08 Se servant de ce commandement, le péché a saisi l’occasion : il a produit en moi toutes sortes de convoitises. Sans la Loi, en effet, le péché est chose morte,
09 et moi, jadis, sans la Loi, je vivais ; mais quand le commandement est venu, le péché est devenu vivant,
10 et pour moi ce fut la mort. Il se trouve donc que, pour moi, ce commandement qui devait mener à la vie a mené à la mort.
11 En effet, le péché a saisi l’occasion ; en se servant du commandement, il m’a séduit et, par lui, il m’a tué.
12 Ainsi, la Loi est sainte ; le commandement est saint, juste et bon.
13 Est-ce donc quelque chose de bon qui, pour moi, a été la mort ? Pas du tout : c’est le péché ! Pour qu’on voie bien qu’il est le péché, il s’est servi de quelque chose de bon pour causer ma mort ; ainsi, par le commandement, c’est le péché lui-même qui est devenu démesurément pécheur.
14 Nous savons bien que la Loi est une réalité spirituelle : mais moi, je suis un homme charnel, vendu au péché.

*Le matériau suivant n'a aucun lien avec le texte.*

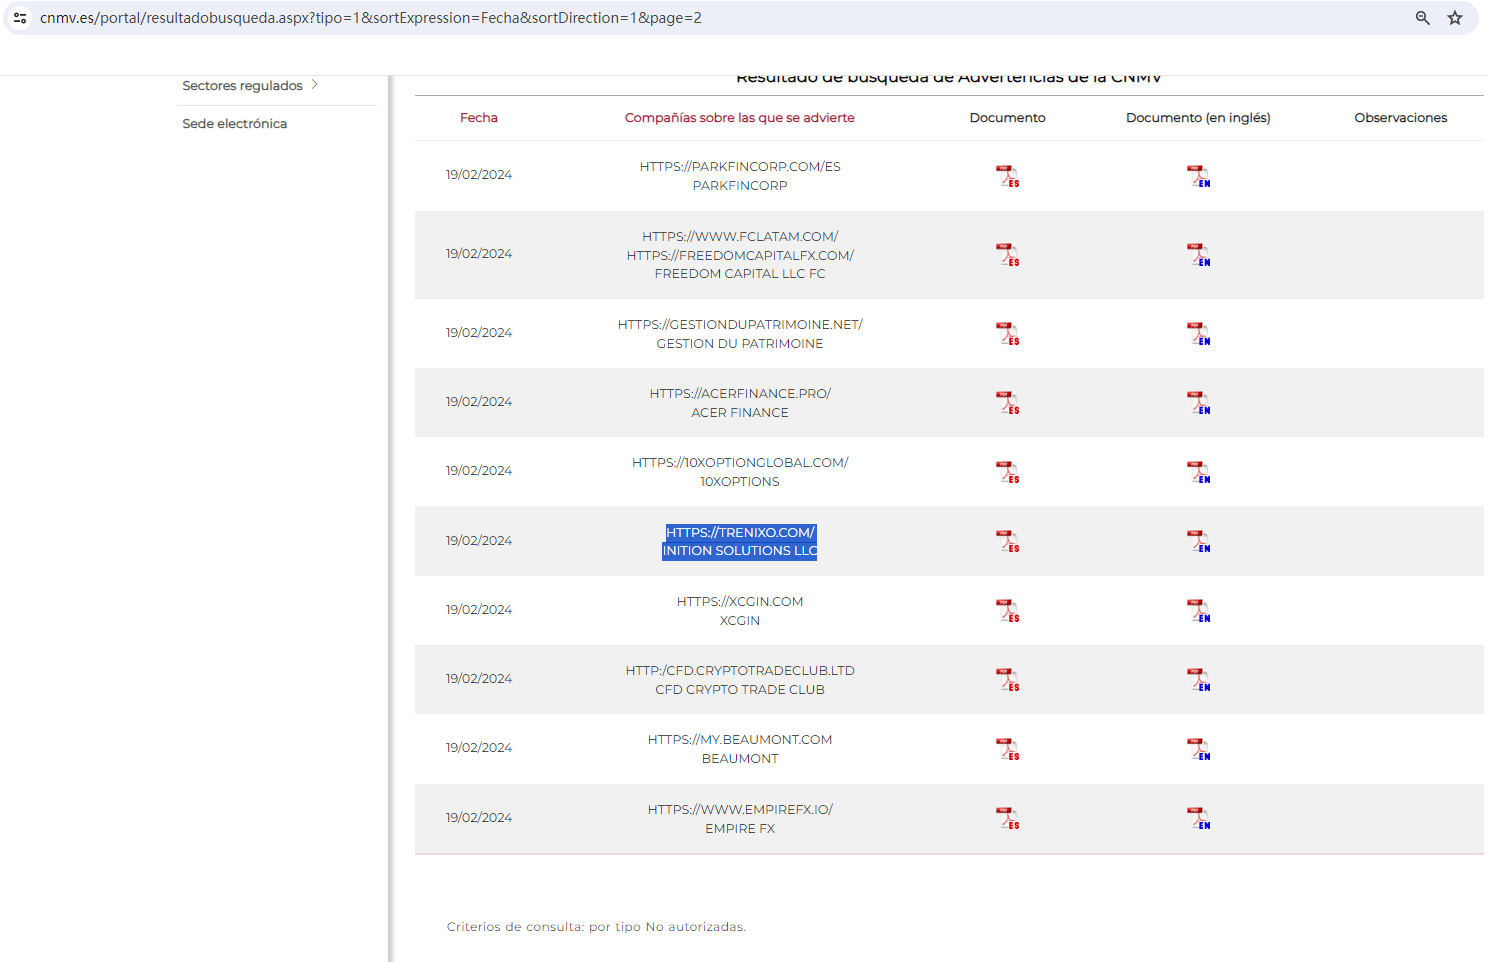Open Spanish PDF for XCGIN warning
This screenshot has width=1488, height=962.
(x=1007, y=610)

15 En effet, ma façon d’agir, je ne la comprends pas, car ce que je voudrais, cela, je ne le réalise pas ; mais ce que je déteste, c’est cela que je fais.
16 Or, si je ne veux pas le mal que je fais, je suis d’accord avec la Loi : je reconnais qu’elle est bonne.
17 Mais en fait, ce n’est plus moi qui agis, c’est le péché, lui qui habite en moi.
18 Je sais que le bien n’habite pas en moi, c’est-à-dire dans l’être de chair que je suis. En effet, ce qui est à ma portée, c’est de vouloir le bien, mais pas de l’accomplir.
19 Je ne fais pas le bien que je voudrais, mais je commets le mal que je ne voudrais pas.
20 Si je fais le mal que je ne voudrais pas, alors ce n’est plus moi qui agis ainsi, mais c’est le péché, lui qui habite en moi.
21 Moi qui voudrais faire le bien, je constate donc, en moi, cette loi : ce qui est à ma portée, c’est le mal.

22 Au plus profond de moi-même, je prends plaisir à la loi de Dieu.
23 Mais, dans les membres de mon corps, je découvre une autre loi, qui combat contre la loi que suit ma raison et me rend prisonnier de la loi du péché présente dans mon corps.
24 Malheureux homme que je suis ! Qui donc me délivrera de ce corps qui m’entraîne à la mort ?
25 Mais grâce soit rendue à Dieu par Jésus Christ notre Seigneur ! Ainsi, moi, par ma raison, je suis au service de la loi de Dieu, et, par ma nature charnelle, au service de la loi du péché.